Yurt dışı hizmet borçlanması yapmış ve kendisine aylık bağlanan sigortalının yurt içinde 01.10.2008-19.06.2010 döneminde çalışmış olması halinde kendisine bağlanan aylık kesilir. Bu dönemde çalışan sigortalı hakkında sosyal güvenlik destek primi uygulanması söz konusu değildir.

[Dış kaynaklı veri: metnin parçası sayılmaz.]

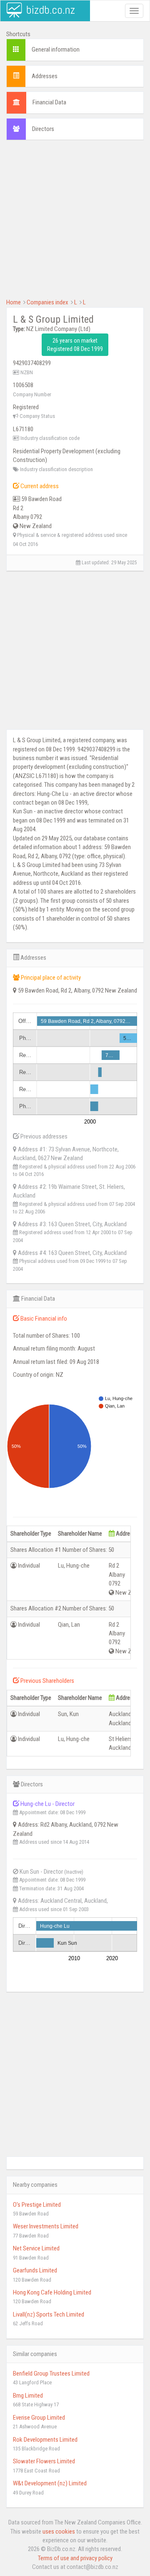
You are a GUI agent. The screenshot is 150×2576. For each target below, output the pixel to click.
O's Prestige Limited (37, 2204)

Yurt dışı hizmet borçlanması yapmış ve kendisine aylık bağlanan sigortalının yurt içinde 01.10.2008 tarihinden önce işe girmiş veya 19.06.2010 tarihinden sonra bir işyerinde hizmet akdi ile işveren bağlı olarak çalışmaya başlaması veya kendi nam ve hesabına faaliyette bulunması halinde kendisine bağlanan aylık kesilmez. Bu durumda olan ve hizmet akdi ile işverene bağlı çalışan sigortalının işverenden aldığı ücretinden % 7,5 oranında sosyal güvenlik destek primi kesintisi yapılacaktır.

Örnek: Yurt dışı hizmet borçlanması yapmış ve kendisine aylık bağlanan sigortalı (A) 01.05.2009 tarihinden itibaren XYZ Ltd. Şti.de 4/a kapsamında sigortalı olarak kesintisiz çalışmaya başlamıştır. Bu durumda kendisine bağlanmış olan yaşlılık aylığı kesilecek midir? Sigortalı (A) 01.05.2009-18.06.2010 tarihleri arasındaki çalışmalarından dolayı aylığı ödenmeyecek olup, 19.06.2010 tarihi itibariyle tekrar aylığının bağlanmasını talep etmesi durumunda aylığı bağlanacak olup çalışmasına devam etmesi halinde hakkında sosyal güvenlik destek primine ilişkin hükümler uygulanacaktır.

IV- SONUÇ

Sonuç olarak yurt dışı hizmet borçlanması yaparak kendisine yaşlılık aylığı bağlanan sigortalının gerek yurt içinde gerekse yurt dışında çalışılması veya yurt dışında ikametgaha dayalı sosyal yardım alması halinde 19.06.2010 tarihine kadar aldığı aylık kesilirken yapılan yeni düzenleme ile bu tarihten itibaren yurt içinde çalışılmaya başlanması halinde kişinin 4/a veya 4/b emeklisi olmasına bakılmaksızın aylık kesilmeyecek ve hakkında sosyal güvenlik destek primi uygulanacaktır.

Cüneyt OLGAÇ*

Yaklaşım

(*)        Sosyal Güvenlik Kurumu Başmüfettişi

[1]  08.05.1985 tarih ve 3201 sayılı Kanunun 1. maddesi.

[2]  08.05.1985 tarih ve 3201 sayılı Kanunun 4. maddesi.